Trump is particularly focused on a trifecta of developments he believes portrays his administration in a more favorable light: higher inflation, America’s entanglement in two new foreign wars and a surge in border crossings since he left office. Trump regularly blames Biden’s border policies for domestic crimes.

Rep. Juan Ciscomani, R-Ariz., who is running for reelection in one of the nation’s most competitive districts, said that such a focused contrast could favor Trump. Voters in his district in the Tucson area, he said, can easily compare what their life was like over those two four-year periods.

“You can tune out the news, but you can’t tune out not being able to afford groceries,” Ciscomani said. “From the border to inflation, people feel like they’re worse off today than they were three, four years ago.”

Aides to Biden say the president plans to highlight some of the more divisive proposals embraced by the former president and those close to him, including the possibility of deporting millions of immigrants living in the country without legal permission and imposing a new 10% tax on imports, to paint a bleak picture of what could happen should Trump win reelection.

As Democrats have done for months, Biden plans to cast Trump as a threat to what they see as fundamental American freedoms, such as abortion and voting rights. They plan to pair those attacks with an economic argument that Trump would choose big businesses and billionaires over helping average Americans.
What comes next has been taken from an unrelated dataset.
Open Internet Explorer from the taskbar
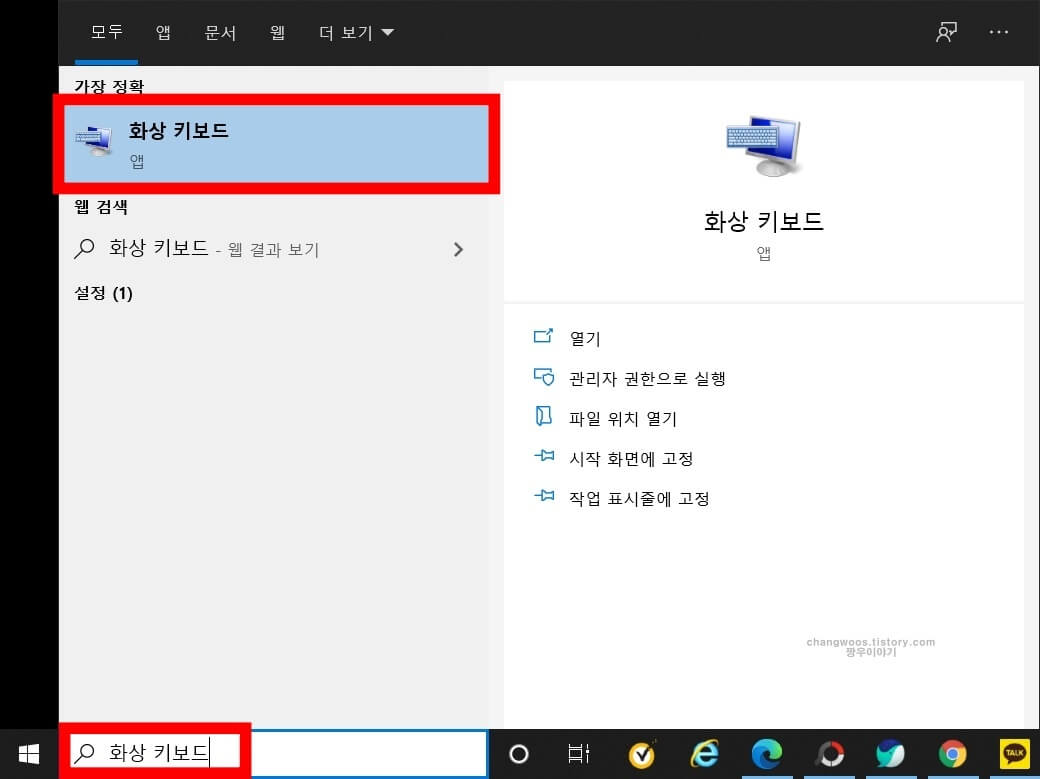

In recent days, Biden has signaled a willingness to tie his economic argument to Trump’s criminal record, casting the race in one ad as a choice “between a convicted criminal who’s only out for himself and a president who’s fighting for your family.”

Biden also wants to blame Trump for the fall of Roe v. Wade, which the former president helped usher in with his Supreme Court appointments. Four years ago, Biden warned voters that Roe was on the ballot — a charge that Trump waved off in their first debate, saying, “Why is it on the ballot? It’s not on the ballot.”

Trump is unlikely to dodge the issue as easily this year, after nearly two years of a steady drumbeat not just of abortion bans but of conservative Christian efforts to restrict in vitro fertilization and other broadly popular procedures. Trump has consulted with Kellyanne Conway, his former aide who spent decades polling on the issue, and is likely to repeat the position he has embraced recently: Abortion should be left up to the states to decide.

Democrats have signaled that Biden will push back by arguing that Trump would go further if he regains the White House, by imposing new federal restrictions on abortion access.

Gail Gitcho, a Republican strategist, argued that rhetorical clashes onstage could matter less than usual, given voters’ experiences living under both the Biden and Trump administrations.

“What voters are considering is, how was my life under President Trump, and how is my life under President Biden?” she said. “They are either choosing between presidencies or personalities — and they’re more likely to choose between presidencies.”